Brano da leggere:
++++++
L’Uomo e gli 8 disastri ambientaliNella classifica Usa c’è Seveso

L’Uomo e gli 8 disastri ambientaliNella classifica Usa c’è Seveso

Seveso – La guerra. Bhopal. Cernobyl. E poi Seveso. C’è anche l’Italia, e la Brianza, nella triste classifica degli otto maggiori disastri ambientali creati dall’uomo stilata dal noto sito ecologista americano treehugger e resa nota in questo inizio 2010. L’incidente al reattore dell’Icmesa del 10 luglio del 1976 si è “guadagnato”, si fa per dire, il quarto posto.
++++++
Estratti delle voci:
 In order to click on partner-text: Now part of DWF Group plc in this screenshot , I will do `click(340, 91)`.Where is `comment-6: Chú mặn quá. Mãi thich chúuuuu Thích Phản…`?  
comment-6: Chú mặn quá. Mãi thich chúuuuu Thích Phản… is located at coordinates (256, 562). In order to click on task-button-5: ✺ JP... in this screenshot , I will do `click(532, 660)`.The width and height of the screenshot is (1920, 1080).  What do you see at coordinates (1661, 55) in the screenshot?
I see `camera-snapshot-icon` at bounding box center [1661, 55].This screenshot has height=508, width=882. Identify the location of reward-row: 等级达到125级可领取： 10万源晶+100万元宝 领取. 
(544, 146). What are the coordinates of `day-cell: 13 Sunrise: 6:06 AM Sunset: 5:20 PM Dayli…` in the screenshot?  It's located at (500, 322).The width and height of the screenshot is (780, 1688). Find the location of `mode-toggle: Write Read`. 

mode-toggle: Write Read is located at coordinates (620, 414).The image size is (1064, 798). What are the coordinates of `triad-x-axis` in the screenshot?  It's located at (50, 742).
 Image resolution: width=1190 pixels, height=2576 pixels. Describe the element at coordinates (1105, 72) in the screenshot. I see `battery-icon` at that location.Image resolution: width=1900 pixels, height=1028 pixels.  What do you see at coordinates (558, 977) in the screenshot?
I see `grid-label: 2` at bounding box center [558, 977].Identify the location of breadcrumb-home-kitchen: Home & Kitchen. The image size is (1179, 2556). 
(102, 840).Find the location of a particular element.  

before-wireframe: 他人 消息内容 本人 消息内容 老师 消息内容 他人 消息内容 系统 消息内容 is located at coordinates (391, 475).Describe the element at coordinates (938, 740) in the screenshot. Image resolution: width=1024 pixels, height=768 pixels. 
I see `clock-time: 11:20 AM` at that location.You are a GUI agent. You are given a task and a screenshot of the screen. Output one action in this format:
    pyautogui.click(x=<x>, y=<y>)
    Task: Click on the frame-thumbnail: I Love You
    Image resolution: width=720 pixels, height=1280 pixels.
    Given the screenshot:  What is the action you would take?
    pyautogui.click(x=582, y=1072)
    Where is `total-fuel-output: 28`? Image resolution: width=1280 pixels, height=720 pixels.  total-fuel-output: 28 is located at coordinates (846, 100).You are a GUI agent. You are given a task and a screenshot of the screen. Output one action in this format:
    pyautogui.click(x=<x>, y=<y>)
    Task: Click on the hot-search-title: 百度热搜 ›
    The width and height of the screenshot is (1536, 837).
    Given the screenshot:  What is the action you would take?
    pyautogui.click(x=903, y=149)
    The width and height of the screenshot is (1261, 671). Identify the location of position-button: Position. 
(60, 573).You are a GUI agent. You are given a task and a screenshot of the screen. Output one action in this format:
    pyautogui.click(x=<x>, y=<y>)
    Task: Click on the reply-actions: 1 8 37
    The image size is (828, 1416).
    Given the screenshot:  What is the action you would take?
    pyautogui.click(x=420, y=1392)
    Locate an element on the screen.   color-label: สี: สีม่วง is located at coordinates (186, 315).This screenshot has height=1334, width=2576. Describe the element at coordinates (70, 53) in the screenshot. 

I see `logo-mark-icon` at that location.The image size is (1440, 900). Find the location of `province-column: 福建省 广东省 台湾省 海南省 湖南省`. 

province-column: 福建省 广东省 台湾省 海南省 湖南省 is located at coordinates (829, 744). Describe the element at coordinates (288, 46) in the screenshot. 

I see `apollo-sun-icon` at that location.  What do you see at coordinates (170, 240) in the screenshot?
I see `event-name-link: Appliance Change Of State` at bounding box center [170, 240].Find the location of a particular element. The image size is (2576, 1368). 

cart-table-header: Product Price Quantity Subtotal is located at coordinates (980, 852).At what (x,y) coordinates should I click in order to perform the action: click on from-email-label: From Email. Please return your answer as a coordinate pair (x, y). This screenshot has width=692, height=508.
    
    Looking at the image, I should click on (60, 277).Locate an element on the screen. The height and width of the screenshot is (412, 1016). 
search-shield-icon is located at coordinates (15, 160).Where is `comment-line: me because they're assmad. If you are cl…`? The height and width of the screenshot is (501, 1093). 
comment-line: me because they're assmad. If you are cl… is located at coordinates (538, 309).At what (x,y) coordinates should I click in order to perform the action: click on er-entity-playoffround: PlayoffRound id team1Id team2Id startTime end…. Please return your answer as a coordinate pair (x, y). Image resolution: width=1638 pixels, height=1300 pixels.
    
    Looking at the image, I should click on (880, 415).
++++++
Aggiorna il brano sui disastri ambientali riscrivendone la parte da "Seveso – La" fino a "il quarto posto." compreso, con "Brianza" sostituito da "Lombardia". Le voci sono materiale a sé, distinto dal brano.

Risposta al compito:
Seveso – La guerra. Bhopal. Cernobyl. E poi Seveso. C’è anche l’Italia, e la Lombardia, nella triste classifica degli otto maggiori disastri ambientali creati dall’uomo stilata dal noto sito ecologista americano treehugger e resa nota in questo inizio 2010. L’incidente al reattore dell’Icmesa del 10 luglio del 1976 si è “guadagnato”, si fa per dire, il quarto posto.